126 Ark. 231 | Ark. | 1916

Humphreys, J.

(after stating the facts). (1) There can be no question as to the power of all municipalities to call in outstanding warrants for cancellation, reissuance or classification, or for any lawful purpose whatever. Under section 5508, Kirby’s Digest, this authority is given to any city or incorporated town in this State.

After purchasing the hose from the appellant herein and issuing a warrant therefor, the city of Van Burén called in its warrants. The call was made by the officers elected at a special election held in 1913, under a special law enacted by the Legislature of Arkansas, raising the city of Van Burén from a city of the second class to a city of the first class.

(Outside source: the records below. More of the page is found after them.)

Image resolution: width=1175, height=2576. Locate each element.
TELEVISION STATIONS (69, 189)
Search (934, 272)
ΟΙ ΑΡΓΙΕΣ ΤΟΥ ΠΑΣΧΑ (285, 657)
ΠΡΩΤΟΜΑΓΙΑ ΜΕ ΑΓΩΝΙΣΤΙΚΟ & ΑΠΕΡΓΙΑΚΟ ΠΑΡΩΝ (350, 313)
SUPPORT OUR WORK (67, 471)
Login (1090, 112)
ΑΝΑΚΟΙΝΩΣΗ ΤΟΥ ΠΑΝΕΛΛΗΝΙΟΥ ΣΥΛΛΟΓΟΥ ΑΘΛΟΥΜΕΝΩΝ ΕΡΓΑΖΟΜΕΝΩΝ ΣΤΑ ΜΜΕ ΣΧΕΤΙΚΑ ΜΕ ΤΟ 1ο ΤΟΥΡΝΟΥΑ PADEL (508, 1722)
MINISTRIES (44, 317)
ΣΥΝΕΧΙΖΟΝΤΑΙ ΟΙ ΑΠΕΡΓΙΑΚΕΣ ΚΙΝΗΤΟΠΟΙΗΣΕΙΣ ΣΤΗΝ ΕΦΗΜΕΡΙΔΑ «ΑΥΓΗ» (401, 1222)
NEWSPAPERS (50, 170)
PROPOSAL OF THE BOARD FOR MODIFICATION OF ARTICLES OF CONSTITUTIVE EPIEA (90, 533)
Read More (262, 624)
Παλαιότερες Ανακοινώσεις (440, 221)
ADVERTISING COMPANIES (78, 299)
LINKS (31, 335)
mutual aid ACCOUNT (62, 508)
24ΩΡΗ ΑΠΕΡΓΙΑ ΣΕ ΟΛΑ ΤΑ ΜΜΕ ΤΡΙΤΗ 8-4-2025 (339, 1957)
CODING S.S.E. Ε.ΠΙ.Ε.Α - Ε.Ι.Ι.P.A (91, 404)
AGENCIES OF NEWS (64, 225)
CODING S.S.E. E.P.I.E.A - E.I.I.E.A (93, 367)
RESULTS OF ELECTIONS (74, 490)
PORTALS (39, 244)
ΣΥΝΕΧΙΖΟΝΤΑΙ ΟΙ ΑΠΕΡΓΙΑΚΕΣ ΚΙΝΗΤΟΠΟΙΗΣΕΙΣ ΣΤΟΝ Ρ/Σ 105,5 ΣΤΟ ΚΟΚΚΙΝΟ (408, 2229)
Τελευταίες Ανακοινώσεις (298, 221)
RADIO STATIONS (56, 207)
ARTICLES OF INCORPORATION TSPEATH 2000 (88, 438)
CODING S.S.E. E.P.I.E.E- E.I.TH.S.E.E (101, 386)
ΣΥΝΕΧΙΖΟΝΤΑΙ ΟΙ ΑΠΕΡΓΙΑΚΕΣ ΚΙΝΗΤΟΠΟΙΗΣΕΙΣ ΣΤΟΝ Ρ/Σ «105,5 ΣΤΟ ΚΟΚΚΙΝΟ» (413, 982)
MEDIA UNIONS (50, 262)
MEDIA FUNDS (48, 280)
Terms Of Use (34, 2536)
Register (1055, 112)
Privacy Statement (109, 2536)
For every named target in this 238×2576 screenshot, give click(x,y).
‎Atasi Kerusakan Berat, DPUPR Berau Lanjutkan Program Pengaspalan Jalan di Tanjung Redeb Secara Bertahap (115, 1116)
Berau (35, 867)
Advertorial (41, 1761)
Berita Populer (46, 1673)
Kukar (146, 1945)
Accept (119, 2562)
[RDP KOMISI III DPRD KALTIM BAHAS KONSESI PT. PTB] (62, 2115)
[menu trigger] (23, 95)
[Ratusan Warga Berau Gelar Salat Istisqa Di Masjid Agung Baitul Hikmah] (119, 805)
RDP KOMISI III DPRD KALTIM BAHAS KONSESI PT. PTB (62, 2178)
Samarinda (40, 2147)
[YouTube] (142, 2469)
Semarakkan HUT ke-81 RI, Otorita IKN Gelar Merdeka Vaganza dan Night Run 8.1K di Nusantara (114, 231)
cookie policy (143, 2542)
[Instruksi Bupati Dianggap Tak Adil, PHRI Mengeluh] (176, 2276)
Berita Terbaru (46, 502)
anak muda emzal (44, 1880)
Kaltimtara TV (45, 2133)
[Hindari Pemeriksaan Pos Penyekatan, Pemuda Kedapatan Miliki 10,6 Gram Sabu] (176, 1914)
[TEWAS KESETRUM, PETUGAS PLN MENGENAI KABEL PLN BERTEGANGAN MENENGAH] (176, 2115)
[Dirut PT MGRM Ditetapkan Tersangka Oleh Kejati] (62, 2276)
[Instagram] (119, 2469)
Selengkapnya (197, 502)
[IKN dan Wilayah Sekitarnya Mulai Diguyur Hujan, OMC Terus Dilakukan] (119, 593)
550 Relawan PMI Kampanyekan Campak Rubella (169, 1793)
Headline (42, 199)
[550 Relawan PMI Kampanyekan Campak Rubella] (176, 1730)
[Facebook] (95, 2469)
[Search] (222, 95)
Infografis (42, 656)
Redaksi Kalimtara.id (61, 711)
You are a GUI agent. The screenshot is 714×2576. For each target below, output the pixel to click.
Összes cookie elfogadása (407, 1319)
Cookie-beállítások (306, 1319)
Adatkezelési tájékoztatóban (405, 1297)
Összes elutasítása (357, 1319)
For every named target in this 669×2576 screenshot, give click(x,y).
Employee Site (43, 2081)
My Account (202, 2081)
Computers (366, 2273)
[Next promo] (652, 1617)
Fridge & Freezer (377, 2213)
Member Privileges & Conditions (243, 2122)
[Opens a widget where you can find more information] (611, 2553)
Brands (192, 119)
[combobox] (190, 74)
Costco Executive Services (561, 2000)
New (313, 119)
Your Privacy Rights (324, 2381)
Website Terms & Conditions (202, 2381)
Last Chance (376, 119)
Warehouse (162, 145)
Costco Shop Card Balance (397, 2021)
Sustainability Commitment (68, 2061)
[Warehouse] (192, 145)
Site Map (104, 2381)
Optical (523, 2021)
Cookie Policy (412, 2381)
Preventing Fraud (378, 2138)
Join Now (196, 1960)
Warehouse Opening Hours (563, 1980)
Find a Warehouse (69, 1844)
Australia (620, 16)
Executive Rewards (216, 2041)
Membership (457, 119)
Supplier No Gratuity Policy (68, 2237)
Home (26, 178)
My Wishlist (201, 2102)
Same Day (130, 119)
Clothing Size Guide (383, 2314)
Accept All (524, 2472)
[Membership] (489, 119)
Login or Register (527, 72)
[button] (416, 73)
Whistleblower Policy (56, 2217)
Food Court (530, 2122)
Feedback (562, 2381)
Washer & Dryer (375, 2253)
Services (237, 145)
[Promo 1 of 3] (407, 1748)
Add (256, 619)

It is contended by learned counsel for appellant that the special act attempting to raise the city of Van Burén from a city of the second class to a city of the first class is void and that all proceedings by the officers of Van Burén as a city of the first class are void, including the call of the city’s warrants for cancellation and reissuance. It is true that acts of this character were held void in the ease of Gotten v. Benton, 117 Ark. 190, because it enlarged the powers of a municipality. The right to call in the outstanding warrants of the city was not enlarged by the special act in question.

In the special election the same mayor was reelected, the recorder was elected city clerk and two of the old-aldermen were elected new aldermen; four of the old aldermen abandoned their offices and the four newly elected aldermen served in their places on the city council as a city of the first class.

(2) After looking into the authorities carefully, we are of the opinion that- all the officers participating in the affairs of the city as a city of the first class, were at least de facto officers in so far as they were exercising corporate powers of a city of the second class. They were acting under the color of an election and at a time when the special act had not been declared unconstitutional. State v. Carroll, 38 Conn. 449; Keith v. State, 49 Ark. 439; Pierce v. Edington, 38 Ark. 158.

The other questions presented are whether the notices were properly posted and the proofs thereof legally sufficient. The order, notices, proof of publications of notices for calling in the warrants appear in the record as exhibits to the answer and are quite lengthy. We have examined them carefully in connection with the statutes. Both the notice and the proofs thereof are sufficient in form and substance.

The decree refusing the mandamus and declaring the warrants sued on barred, was correct and should be affirmed. It is so ordered.